TASK DIRECTIONS: In the parallel circuits lesson, what is each place where a loop branches off called?

PROVIDED PASSAGE:
══════

## Table of Contents

- Series Circuit and Parallel Circuit
- What Does a Parallel Circuit Look Like?
- Properties of Parallel Circuits
- Voltage in Parallel Circuits
- Ohm's Law in a Simple Parallel Circuit
- Resistance in Parallel Circuits
- Lesson Summary

Understand what is a parallel circuit and what does a simple parallel circuit look like. Learn about the properties of the parallel circuit & its illustration.
Updated: 11/10/2021

- Series Circuit and Parallel Circuit
- What Does a Parallel Circuit Look Like?
- Properties of Parallel Circuits
- Voltage in Parallel Circuits
- Ohm's Law in a Simple Parallel Circuit
- Resistance in Parallel Circuits
- Lesson Summary

Electrical circuits may be arranged in two basic configurations called series circuits and parallel circuits. The main difference between the two is that in parallel circuits connect devices or components in branched pathways while while series circuits connect devices in a row one after another.

In a **series circuit**, the components are connected to each other in consecutive way one after another in one big loop. In a series circuit, there is only one path through which the electricity is able to flow.

What is a parallel circuit exactly? Electricians and physicists define a **parallel circuit** as one in which each component is connected in its own branch or loop directly to the source of electricity. When the circuit is closed (with no breaks) this provides multiple different paths through which the electricity is able to flow at the same time. In an open parallel circuit, there is a break somewhere in the pathway, but since each branch is its own independent path, a break in one branch does not effect the devices in another branch. This is shown in Figure 2, which shows a simple parallel circuit.

Just what does a parallel circuit look like? The parallel circuit illustration in Figure 3 shows that each component of the electrical circuit is connected from both ends of the component directly to the source of electricity, creating its own loop or branch. Each place where a loop branches off is called a node. The current flows from the electrical or voltage source (V), usually a battery, through the nodes to each component (labeled R for resistor in the diagram) and then back to the source. So some of the current is flowing through all the components at the same time. Because each branch is independent of the others, if there is a break in one of the branches it will not effect the other components of the circuit.

There are three important properties of parallel circuits: current, voltage, and resistance.

- In a parallel circuit, the voltage across each component is the same.
- Unlike voltage however, the amount of current that flows through each branch of a parallel circuit is not the same. Current is a measure of the amount of electrons flowing in a circuit. Because each component is in its own loop, when the flow of electricity branches off into different directions at the nodes, the amount of current is divided. After passing through the components, the separated currents rejoin so that the total current is equal to the sum of the current flowing through each branch through each of the components in the parallel circuit.

══════

SUPPLIED MATERIAL:

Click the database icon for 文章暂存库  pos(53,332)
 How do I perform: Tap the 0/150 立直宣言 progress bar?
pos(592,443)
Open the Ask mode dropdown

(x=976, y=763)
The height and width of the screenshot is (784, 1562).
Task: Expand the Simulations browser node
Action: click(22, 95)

══════

SOLUTION TO THIS EXERCISE: A node.